Robert Reinick

Der Herbst als Färber

Da steigt der Herbst frisch von den Bergen nieder,
und wie er wandert durch den grünen Wald,
gefällt ihm nicht, daß überall das Laub dieselbe Farbe hat.
Er sagt: »Viel hübscher ist's rot und gelb, das sieht sich lustig an.«

So spricht er, und gleich färbt der Wald sich bunt. –
Und wie der Herbst drauf durch den Garten geht
und durch den Weinberg, spricht er:
»Was ist das? Der Sommer tat so groß mit seiner Hitze,
und Wein und Obst hat er nicht reif gemacht?

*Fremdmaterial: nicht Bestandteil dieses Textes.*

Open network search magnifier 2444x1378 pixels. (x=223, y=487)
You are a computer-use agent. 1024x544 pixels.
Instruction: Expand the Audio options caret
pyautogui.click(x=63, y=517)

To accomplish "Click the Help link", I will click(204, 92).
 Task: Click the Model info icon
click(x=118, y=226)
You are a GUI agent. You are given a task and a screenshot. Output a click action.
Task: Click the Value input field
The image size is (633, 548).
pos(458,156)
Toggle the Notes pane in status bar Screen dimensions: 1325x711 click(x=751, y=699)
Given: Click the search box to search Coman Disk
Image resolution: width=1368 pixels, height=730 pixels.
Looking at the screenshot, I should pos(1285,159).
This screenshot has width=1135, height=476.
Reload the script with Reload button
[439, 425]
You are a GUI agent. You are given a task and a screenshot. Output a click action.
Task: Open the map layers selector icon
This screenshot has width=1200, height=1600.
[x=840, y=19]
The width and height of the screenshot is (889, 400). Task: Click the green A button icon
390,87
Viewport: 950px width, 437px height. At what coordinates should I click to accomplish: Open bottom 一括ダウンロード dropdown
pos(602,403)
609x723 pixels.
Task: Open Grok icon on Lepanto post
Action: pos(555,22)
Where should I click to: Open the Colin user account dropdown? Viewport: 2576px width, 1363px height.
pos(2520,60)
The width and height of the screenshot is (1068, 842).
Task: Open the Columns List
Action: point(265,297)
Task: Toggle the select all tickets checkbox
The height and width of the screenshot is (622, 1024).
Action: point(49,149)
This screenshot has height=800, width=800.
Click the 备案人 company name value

Schon gut, so zeig ich, daß ich's auch versteh!«
Und kaum gesagt, so haucht er Wein und Obst
mit seinem Atem an, und siehe da:
die Äpfel und die Pflaumen und die Trauben,
zusehends reifen sie voll Duft und Saft.

Drauf kommt der Herbst zur Stadt und sieht die Knaben
in ihrer Schule sitzen voller Fleiß.
Da ruft er ihnen zu, »Grüß Gott ihr Buben!
Heut ist Sankt-Michaelis-Tag, da gibt es
lange Ferien. Kommt zu mir auf's Land!

Ich hab dem Wald sein Laub schön bunt geblasen;
ich hab dem Apfel rot gefärbt die Backen;
ich will euch klar und blank die Augen wehen,
und Eure Backen will ich tüchtig bräunen,
wie sich's für Buben schickt. Versteht ihr mich?«

So spricht der Herbst und jubelnd ziehn die Knaben
auf seinen Ruf durch Berg und Wald und Feld
und kehren heim mit neuer Lust zur Arbeit.